Growing up, I begged, borrowed and stole rides wherever I could find them. I showed in lots of local fun shows, ribboning in everything from halter to English and Western Pleasure, with a lot of trail riding in between. Although I had very few formal lessons, I spent every moment I could in a barn - so it was no surprise to anyone when I spent every last dollar of my graduation money on an 11 y/o OTTB named A.J. Steel (who I promptly renamed Jack).
Calling Jack "broke" would have been a generous leap - and in retrospect, it's probably a miracle that neither of us died in my first year of ownership. He was a stubborn, rude horse who had gotten away with murder with his previous owners, and never had much training beyond his initial track training. He spent 6 months in boot camp with my mom, and then headed off to William Woods University with me, where I boarded him near campus. Although I didn't ride in the WWU equestrian program, I did get lots of help from my classmates, and Jack eventually turned into a mediocre jumper. He never really got to a point where I would consider him broke, but we did have a lot of fun, and he taught me everything I needed to know about sticking in the saddle and being prepared for anything!
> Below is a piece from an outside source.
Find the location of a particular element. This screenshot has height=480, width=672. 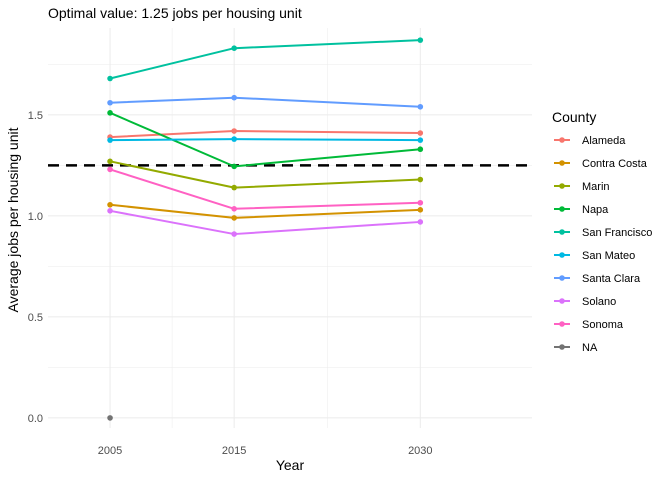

During my time at WWU, I met my Dear Husband (DH) Myles - although he took some lessons and rode in the occasional show as a kid, he hadn't been around horses in years. I promptly changed that, introducing him to Jack and my second horse Jasper, a lovely NSH who had fallen on hard times. With two horses, we decided keeping horses at home would be cheaper than boarding, so we purchased 17 acres of pasture and proceeded to start turning it (slowly) into a horse property.
The summer I graduated from WWU, I had the opportunity to purchase two Iberian mares, and my life was forever changed. Topaz and Tres (who will have their own blog posts) opened up a whole new world for me, and I never looked back. Both mares showed an affinity for dressage, so I retired my jumping saddle and headed for the world of black and white - becoming a dressage junkie along the way!
Currently, I work in Communications for a state agency - although it doesn't pay well (Missouri boasts the lowest paid state workers in the nation), it does offer me plenty of time off in the form of state holidays, and generous vacation time (which I obviously spend on horse-related activities). I keep 3 horses at home and board one out - Missouri's variable weather shenanigans make having access to an indoor arena a necessity. I'm in the process of searching for a new dressage trainer as I work on bringing my two young dressage prospects up the levels.
The name of the blog is entirely tongue-in-cheek, in case that wasn't glaringly obvious - my farm colors are black and teal, so I jump at the chance to outfit my girls in those colors at shows, clinics, and everyday life. At a dressage schooling show last fall, the show manager referred to me as dressage Barbie (my mare and I matched very nicely in entirely teal and black attire) and the nickname seemed perfect for my foray into the world of blogging.
The first handful of posts will probably serve to introduce you to the many horses who have crossed my path in the last few years, and then I'll get down to the nitty gritty of my daily grind!